_What is needed:_ Within the material below, find each line bearing the word "computer" and present it.

--

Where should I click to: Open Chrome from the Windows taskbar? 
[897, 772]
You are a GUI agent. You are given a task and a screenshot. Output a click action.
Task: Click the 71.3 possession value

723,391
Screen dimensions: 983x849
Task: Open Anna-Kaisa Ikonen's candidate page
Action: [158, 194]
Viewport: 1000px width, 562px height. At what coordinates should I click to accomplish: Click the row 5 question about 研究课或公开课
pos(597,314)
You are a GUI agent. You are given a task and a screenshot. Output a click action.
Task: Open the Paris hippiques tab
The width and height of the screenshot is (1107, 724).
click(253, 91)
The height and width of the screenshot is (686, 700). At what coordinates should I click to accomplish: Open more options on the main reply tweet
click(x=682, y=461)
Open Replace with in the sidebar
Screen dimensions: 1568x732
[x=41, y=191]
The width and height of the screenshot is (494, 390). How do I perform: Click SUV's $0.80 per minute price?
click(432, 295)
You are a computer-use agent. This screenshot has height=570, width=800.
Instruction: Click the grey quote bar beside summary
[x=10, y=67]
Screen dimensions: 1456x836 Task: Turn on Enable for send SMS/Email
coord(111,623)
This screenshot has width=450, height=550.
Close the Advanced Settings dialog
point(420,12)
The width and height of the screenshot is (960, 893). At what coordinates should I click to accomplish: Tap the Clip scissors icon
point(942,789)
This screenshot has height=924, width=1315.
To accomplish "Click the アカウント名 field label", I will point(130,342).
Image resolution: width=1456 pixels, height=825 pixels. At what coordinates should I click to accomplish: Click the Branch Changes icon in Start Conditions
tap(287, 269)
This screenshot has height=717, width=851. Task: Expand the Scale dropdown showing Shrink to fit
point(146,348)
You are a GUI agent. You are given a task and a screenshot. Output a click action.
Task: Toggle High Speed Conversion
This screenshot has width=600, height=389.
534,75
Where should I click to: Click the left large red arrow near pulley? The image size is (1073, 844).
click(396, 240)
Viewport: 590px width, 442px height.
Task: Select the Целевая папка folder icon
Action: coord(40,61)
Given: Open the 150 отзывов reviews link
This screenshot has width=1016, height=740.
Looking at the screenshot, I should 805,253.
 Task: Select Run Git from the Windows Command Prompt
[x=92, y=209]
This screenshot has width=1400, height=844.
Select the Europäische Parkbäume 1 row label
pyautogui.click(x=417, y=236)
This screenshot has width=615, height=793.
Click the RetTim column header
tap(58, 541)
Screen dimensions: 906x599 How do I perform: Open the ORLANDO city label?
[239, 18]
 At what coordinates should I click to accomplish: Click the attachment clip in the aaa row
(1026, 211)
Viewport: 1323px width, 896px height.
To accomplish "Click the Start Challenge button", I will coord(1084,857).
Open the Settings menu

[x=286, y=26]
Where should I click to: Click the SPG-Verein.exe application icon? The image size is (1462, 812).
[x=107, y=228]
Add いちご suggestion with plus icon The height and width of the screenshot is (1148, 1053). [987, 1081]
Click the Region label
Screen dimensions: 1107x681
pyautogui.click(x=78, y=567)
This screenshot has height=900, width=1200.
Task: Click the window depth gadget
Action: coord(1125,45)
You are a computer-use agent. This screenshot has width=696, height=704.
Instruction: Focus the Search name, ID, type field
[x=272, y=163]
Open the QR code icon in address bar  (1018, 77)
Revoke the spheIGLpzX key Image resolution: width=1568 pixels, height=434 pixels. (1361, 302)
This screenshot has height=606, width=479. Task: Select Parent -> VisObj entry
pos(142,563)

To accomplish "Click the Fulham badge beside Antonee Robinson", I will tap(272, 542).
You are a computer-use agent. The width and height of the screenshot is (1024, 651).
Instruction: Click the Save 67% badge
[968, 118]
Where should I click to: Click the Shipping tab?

--

_Solution to this exercise:_
You are a computer-use agent. This screenshot has height=570, width=800.
You are a computer-use agent. This screenshot has width=696, height=704.
You are a computer-use agent. The width and height of the screenshot is (1024, 651).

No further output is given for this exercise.